The junior doctor strike still has a direct impact on the work in the hospital. For example, on a strike day often only half of the theatres for elective orthopaedic surgeries are in operation, because surgeons are sent to work on wards or in A&E. But this impact alone does not create bonds between workers, in this case between scrub nurses, health care support workers in theatres and striking junior doctors. The striking workers are not visible to other workers.

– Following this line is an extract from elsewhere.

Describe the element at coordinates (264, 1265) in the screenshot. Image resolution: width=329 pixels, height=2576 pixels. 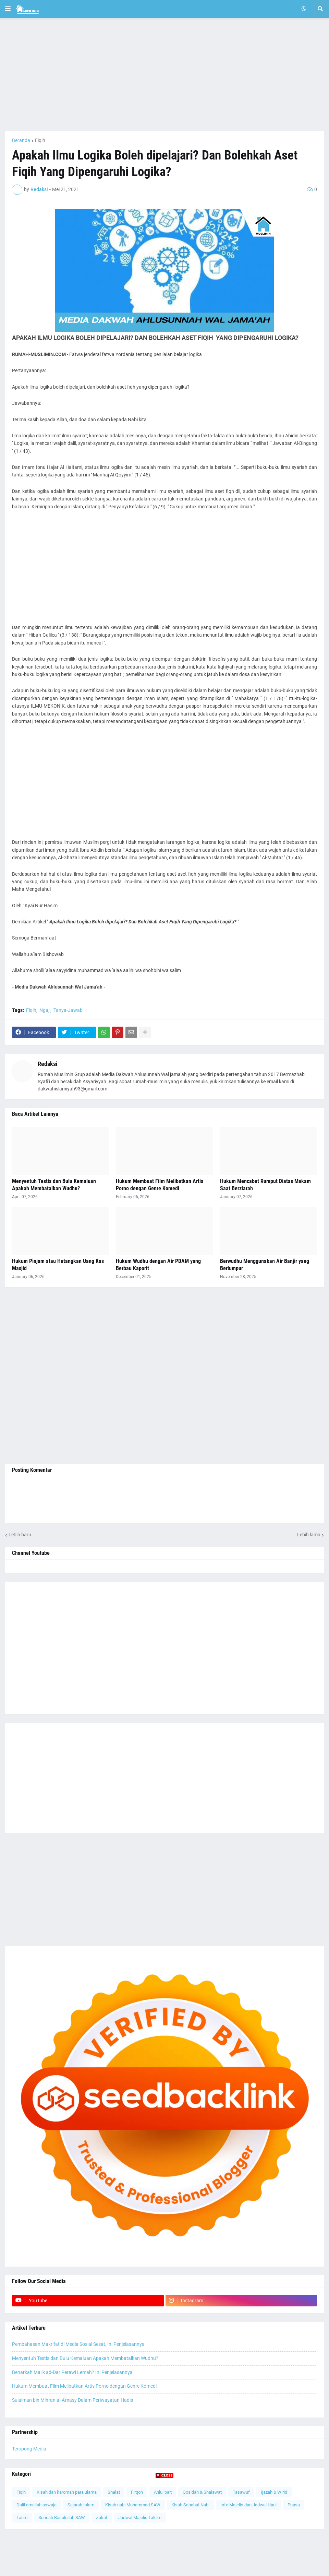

There have been issues with this strike from the start, with a lot of the messaging being focused around how junior doctors are worth so much more than other types of workers. This is a losing strategy, both for the particular dispute and for the working class more broadly. It’s our cooperation that gives us strength, and workers with more technical knowledge and positions such as junior doctors need to use their positions to bolster the struggles of other sections of the class, after all how could they do their jobs without an ary of support workers. The challenge will be for the junior doctors to open up discussions with other workers in hospitals, to work out where we can find common issues for struggle.
Understaffing
Only one strike has happened directly in response to the issue of understaffing. Despite understaffing being the massive elephant in the room in every dispute, only one strike in August 23 demanded a solution to the staffing crisis. Over 2,500 workers across 4 trusts in London went on strike, across various roles from nurses to pathologists to cleaners. Unfortunately this is an isolated case.
Any conversation with co-workers gives the impression that understaffing is the main concern for most of us in the NHS, and it is an issue that creates a natural unity across all bands and job roles. If we are going to push for a health service that is fit for purpose, we need to be having discussions in every hospital with workers in different jobs, bands and unions to plan our struggles, and we need to learn from the limitations of the strikes over the past few years. Bosses have used the divisions that already exist to carve up our strikes and take away their bite. Unions have caved under pressure, offering sell-out deal after sell-out deal, and there hasn’t been an effective counter-balance which could hold everything together. Labour don’t look like they’ll be much better than the Tories when they’re in government. We need to use our position of strength as essential workers to put forward a plan for the NHS and enforce it through collective action, not just stick to individual moaning about how bad things are!